” Every good car should last as long as a good watch, ” said the far-sighted Henry Ford some time ago … and how to blame him. The engine is undoubtedly the heart of the car, the reason why every car exists and performs its tasks. According to the common opinion, the newer engines tend to have a much lower life cycle than those of the past, used to grind thousands of miles without showing the slightest sign of slowing down.
The most recent studies on the subject, otherwise, reveal a great solidity and longevity in modern engines provided they take care of them with due respect.
Porsche , Audi , Volkswagen , Fiat , Toyota , Volvo , BMW , Mercedes , Alfa Romeo and so on in the long automotive dictionary that you can find on the Das WeltAuto portal, although having very different characteristics and features, are united by the fact of having a engine that moves them, an engineering masterpiece designed to give emotions to those who get behind the wheel.
In this brief guide we see then what are the precautions to take care of the best of your engine:
Choosing an oil that has the right characteristics for your car is essential. It must guarantee a good fluidity, generate the least resistance to reach every corner of the tank and take care of starting and compression of the engine adequately. Each car manual recommends the type of lubricant best suited to the car in question, the parameters required and the recommended time interval for changing. In choosing the optimal oil, weather conditions also play a fundamental role. Choosing a very viscous one at too low temperatures can generate a considerable load on the starting system and not provide proper lubrication especially in the initial phase, when it is still very dense. As already mentioned, the frequency of the oil change is of primary importance because over time it gradually loses its properties and impurities appear which do not guarantee correct protection for the engine. Generally manufacturers recommend replacing once a year or every 15,000 km.
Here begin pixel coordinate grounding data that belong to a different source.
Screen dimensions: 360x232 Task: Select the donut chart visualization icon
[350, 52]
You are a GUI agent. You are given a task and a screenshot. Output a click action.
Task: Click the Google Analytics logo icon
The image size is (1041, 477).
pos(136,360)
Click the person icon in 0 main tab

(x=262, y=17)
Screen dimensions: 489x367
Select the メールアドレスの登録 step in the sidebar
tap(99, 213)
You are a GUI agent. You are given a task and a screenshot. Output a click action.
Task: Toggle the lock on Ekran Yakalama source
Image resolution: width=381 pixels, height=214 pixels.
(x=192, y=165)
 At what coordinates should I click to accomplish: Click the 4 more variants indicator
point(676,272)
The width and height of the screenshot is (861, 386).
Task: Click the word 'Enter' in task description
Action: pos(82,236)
Modern engines, especially diesel engines, are extremely sensitive to fuel quality. To avoid damage to the engine, it would be good practice to use a service station that periodically checks the quality of the fuel used. Damaged or dirty tanks can release small amounts of impurities into the fuel, which then enters our tank, causing very significant problems. It should be emphasized that in modern engines even small impure particles can cause serious engine failures. Choosing a good fuel is therefore always the best choice, especially in the coldest months when its parameters largely depend on the type of enriching additives used.
Starting the engine is a fundamental aspect since in the initial phase the engine does not yet enjoy optimum lubrication. After starting the engine, it is good practice to dose the power, adjusting the power of the engine wisely and avoiding stresses that are too intense until it has reached the right temperature. Among other things we will dispel a myth: heating the engine before leaving is not a waste of time and money, but necessary to prevent breakages and sometimes sudden breakdowns.
The motor can have negative repercussions not only if it is stressed excessively before having reached the correct operating temperature but also in the event that it is switched off too quickly without waiting for the turbine to cool down correctly. This applies to both diesel and gasoline-powered turbines. The solution is really simple and largely guided by common sense. Try to travel the last few kilometers of the journey as quietly as possible without running the engine at high rpm. This will allow the cooling system to do its job, reducing the temperature of the most sensitive components and avoiding breakage.
Engines generally do not like travelling over short distances. Diesel engines, in particular, have problems in reaching the correct operating temperature required for optimum combustion of the mixture. Shorter paths are often associated with the accumulation of carbon deposits and the particulate filter (DPF) can cause soot to be blocked. To take care of the engine, it is therefore better to avoid very short routes. Rather, you prefer other means of locomotion, such as bicycles or public transport.